[Saved data entries]
*** Begin section ***
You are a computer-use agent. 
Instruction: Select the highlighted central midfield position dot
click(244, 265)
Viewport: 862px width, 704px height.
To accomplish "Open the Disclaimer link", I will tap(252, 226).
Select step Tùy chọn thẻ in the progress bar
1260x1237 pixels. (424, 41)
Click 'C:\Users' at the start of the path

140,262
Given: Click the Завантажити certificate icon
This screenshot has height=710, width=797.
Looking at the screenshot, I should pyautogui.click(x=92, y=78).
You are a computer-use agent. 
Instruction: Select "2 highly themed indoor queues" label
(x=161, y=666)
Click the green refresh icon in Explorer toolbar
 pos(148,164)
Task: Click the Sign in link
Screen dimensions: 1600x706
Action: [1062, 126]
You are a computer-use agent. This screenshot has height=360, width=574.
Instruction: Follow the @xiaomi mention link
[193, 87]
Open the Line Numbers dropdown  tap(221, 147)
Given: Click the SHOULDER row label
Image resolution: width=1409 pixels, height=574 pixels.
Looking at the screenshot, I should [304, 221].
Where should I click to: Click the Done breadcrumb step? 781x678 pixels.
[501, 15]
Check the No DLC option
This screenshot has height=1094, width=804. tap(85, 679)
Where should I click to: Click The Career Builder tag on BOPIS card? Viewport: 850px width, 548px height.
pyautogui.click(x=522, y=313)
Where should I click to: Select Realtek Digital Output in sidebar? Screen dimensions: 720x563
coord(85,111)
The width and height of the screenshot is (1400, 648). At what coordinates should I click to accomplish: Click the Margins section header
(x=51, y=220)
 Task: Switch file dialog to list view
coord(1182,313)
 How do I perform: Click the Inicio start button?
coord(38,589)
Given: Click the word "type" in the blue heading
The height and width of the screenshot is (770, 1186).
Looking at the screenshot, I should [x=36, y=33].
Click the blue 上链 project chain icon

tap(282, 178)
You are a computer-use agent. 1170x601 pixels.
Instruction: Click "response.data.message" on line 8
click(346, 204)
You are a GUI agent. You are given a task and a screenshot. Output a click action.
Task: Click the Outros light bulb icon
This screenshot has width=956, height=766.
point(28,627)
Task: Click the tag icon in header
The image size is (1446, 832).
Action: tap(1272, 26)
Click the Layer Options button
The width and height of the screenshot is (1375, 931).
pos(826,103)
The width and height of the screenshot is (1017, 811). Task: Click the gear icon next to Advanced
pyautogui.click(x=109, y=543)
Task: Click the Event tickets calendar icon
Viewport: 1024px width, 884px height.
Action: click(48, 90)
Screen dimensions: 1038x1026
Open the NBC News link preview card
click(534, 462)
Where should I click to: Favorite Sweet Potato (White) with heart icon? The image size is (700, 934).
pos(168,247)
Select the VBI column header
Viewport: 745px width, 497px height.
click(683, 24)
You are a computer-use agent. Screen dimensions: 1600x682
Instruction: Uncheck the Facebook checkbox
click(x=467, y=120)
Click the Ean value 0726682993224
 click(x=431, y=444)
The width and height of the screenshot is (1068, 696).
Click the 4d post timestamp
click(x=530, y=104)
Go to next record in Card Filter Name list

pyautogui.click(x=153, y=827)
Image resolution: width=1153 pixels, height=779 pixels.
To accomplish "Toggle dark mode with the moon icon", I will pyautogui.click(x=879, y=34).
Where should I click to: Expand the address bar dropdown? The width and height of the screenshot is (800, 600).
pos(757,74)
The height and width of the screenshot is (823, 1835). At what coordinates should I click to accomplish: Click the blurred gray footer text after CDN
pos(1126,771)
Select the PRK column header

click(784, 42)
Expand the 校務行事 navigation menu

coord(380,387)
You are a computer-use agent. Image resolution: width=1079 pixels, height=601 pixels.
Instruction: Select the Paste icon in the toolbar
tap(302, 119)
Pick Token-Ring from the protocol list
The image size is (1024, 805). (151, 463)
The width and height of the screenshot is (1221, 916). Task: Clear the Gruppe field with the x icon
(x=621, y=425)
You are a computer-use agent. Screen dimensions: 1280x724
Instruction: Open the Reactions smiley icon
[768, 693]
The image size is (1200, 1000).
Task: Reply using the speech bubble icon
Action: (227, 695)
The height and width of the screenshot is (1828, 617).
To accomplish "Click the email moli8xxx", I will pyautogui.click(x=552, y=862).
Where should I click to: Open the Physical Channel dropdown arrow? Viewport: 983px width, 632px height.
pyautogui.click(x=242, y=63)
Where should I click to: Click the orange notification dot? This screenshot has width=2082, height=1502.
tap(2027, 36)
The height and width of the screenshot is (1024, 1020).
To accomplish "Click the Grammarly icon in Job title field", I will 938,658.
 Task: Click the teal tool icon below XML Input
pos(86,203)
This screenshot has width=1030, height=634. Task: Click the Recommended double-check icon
*** End section ***
● **Problem requirements**: Work out how many lines in the records above contain the word "will", and give only that number.

● **The answer**: 4